• Data for review:
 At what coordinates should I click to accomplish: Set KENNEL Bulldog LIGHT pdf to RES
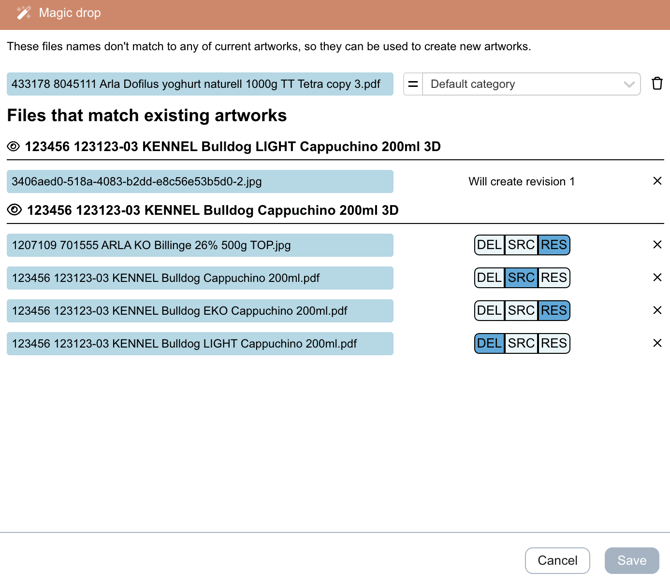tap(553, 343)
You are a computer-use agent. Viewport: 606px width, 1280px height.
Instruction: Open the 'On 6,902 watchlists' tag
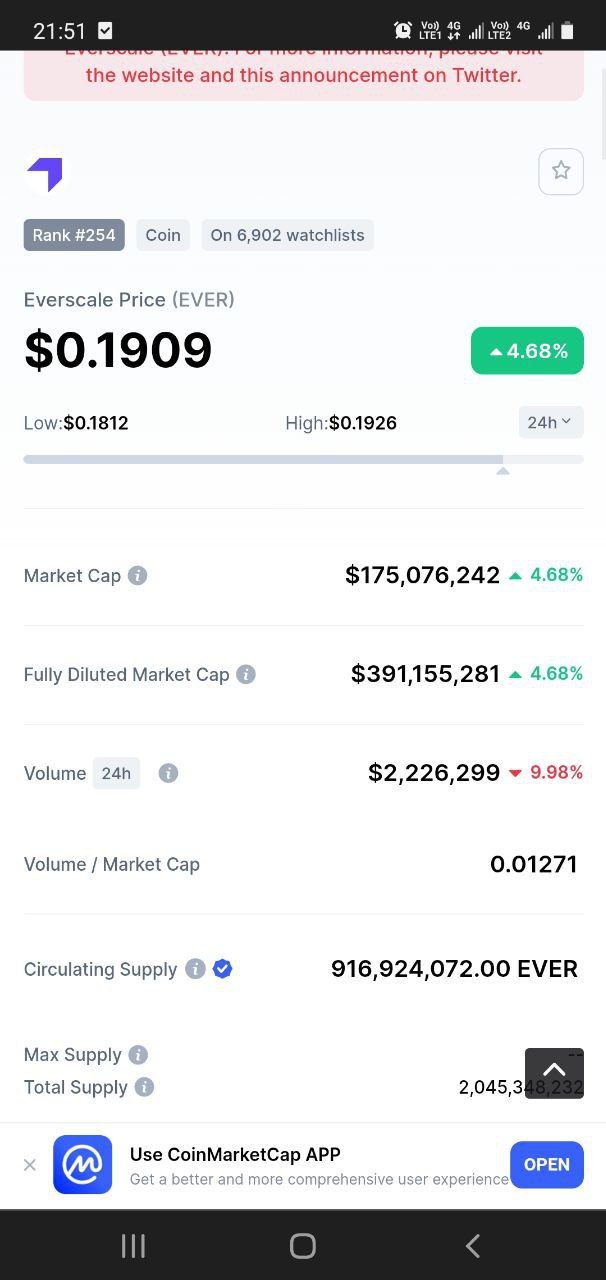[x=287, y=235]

• Work order: Transcribe the entries above verbatim, omitting their pictures.

• Exercise solution:
 At what coordinates should I click to accomplish: Set KENNEL Bulldog LIGHT pdf to RES
tap(553, 343)
You are a computer-use agent. Viewport: 606px width, 1280px height.
Instruction: Open the 'On 6,902 watchlists' tag
[x=287, y=235]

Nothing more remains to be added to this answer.